-- Problem to work on --
Copy everything from the line containing "Given: Expand the form content editor" down to the line containing "tap(35, 273)", switching "editor" to "panel" and keeping all else the same.

-- Item-finding records --
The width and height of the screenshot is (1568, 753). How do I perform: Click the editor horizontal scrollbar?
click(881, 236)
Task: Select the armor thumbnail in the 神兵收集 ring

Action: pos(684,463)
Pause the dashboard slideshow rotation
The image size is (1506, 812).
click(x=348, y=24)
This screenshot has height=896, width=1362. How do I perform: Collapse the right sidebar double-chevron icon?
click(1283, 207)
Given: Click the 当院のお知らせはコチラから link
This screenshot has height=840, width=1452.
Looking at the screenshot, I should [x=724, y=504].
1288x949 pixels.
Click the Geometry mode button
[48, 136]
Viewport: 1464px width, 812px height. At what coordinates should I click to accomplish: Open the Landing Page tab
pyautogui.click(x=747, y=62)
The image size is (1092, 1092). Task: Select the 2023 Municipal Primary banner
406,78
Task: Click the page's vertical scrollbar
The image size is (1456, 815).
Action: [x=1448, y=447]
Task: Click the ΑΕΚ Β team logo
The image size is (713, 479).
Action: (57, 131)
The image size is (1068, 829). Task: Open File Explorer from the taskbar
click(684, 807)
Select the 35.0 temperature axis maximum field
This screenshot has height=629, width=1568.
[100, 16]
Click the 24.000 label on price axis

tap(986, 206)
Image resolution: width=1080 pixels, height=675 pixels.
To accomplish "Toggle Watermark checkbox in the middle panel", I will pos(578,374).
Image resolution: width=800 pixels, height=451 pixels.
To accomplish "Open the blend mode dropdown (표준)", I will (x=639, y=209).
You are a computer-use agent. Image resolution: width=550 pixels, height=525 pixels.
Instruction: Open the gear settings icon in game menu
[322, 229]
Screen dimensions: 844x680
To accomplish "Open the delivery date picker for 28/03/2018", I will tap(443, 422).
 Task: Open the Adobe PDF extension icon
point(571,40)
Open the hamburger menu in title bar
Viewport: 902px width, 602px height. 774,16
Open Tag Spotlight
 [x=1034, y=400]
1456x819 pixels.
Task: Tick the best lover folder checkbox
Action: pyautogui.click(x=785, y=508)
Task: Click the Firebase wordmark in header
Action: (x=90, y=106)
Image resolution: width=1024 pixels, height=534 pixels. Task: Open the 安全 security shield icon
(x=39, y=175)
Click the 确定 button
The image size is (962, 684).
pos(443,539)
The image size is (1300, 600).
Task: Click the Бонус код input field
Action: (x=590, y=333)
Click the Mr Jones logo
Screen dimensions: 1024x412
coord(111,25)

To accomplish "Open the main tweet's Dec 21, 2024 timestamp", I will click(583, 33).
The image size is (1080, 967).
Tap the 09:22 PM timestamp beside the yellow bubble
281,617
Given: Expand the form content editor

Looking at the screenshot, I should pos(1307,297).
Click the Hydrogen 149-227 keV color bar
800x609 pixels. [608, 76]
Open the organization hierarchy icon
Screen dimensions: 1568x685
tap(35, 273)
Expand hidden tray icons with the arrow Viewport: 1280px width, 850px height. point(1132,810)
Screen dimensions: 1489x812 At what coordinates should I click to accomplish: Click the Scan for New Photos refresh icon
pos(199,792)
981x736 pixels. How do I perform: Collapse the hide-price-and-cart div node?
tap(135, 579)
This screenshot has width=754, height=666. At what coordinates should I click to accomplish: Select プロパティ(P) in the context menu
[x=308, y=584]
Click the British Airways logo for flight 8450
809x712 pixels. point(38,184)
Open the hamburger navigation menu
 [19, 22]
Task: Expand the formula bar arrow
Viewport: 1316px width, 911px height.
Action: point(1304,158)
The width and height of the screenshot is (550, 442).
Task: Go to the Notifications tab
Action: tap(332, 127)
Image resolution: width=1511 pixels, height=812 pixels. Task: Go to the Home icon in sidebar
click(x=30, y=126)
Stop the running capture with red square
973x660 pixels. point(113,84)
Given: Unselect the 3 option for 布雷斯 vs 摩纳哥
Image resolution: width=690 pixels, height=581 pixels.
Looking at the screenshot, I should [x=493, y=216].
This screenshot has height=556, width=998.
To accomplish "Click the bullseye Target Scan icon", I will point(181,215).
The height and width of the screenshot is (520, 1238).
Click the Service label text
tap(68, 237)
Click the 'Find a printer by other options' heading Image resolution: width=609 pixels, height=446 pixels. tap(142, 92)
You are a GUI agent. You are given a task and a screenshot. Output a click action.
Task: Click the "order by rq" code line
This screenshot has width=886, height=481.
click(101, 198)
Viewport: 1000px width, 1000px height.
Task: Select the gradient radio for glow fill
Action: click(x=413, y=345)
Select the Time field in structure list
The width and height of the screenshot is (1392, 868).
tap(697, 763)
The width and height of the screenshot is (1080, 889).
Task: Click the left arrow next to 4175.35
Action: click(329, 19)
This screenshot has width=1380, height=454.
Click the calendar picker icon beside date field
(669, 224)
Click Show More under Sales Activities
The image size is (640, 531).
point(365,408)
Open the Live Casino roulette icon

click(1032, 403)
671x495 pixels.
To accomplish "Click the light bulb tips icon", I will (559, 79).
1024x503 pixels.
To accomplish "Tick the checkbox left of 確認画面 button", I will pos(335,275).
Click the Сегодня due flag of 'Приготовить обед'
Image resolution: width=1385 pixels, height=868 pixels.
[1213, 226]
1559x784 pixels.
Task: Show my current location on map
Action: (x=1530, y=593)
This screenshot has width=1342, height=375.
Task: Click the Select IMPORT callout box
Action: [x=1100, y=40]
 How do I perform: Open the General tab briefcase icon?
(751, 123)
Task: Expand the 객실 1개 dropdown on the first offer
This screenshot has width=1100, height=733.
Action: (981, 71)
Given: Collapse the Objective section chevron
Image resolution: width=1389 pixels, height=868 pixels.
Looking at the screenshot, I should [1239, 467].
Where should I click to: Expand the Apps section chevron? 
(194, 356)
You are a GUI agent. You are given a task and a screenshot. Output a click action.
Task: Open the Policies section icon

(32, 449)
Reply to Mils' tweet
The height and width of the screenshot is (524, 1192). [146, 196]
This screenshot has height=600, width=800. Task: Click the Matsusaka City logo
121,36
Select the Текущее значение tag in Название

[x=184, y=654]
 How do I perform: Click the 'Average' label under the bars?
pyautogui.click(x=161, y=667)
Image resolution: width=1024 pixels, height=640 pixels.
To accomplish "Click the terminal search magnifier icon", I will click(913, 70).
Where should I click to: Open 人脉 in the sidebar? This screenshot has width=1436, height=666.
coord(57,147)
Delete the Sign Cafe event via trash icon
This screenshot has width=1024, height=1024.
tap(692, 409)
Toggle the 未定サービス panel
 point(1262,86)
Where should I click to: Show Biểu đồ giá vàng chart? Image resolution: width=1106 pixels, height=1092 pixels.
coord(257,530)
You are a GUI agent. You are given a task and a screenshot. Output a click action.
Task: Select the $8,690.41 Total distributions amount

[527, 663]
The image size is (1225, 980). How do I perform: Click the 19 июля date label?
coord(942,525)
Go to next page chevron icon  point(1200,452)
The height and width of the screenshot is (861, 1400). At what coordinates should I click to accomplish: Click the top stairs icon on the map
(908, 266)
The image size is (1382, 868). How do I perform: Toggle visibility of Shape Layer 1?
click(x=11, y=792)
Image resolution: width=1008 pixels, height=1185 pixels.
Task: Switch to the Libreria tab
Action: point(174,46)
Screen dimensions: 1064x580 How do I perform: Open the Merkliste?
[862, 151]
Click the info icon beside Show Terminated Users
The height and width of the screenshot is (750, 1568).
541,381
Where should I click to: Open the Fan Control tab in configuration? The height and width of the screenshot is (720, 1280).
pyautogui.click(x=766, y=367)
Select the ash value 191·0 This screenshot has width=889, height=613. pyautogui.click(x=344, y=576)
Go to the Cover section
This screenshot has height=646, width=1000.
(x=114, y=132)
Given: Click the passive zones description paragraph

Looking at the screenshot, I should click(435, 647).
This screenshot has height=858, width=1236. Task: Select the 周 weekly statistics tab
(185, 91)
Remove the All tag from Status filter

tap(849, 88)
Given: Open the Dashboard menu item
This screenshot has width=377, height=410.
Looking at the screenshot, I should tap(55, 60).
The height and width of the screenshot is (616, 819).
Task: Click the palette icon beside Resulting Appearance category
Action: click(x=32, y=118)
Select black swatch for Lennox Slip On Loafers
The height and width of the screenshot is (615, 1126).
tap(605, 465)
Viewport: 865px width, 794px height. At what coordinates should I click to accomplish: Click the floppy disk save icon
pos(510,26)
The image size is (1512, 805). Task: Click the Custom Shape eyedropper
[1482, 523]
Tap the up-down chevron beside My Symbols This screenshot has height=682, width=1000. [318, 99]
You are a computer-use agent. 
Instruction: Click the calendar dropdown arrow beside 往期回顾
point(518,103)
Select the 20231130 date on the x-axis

-- Solution to the problem --
Given: Expand the form content panel

Looking at the screenshot, I should pos(1307,297).
Click the Hydrogen 149-227 keV color bar
800x609 pixels. [608, 76]
Open the organization hierarchy icon
Screen dimensions: 1568x685
tap(35, 273)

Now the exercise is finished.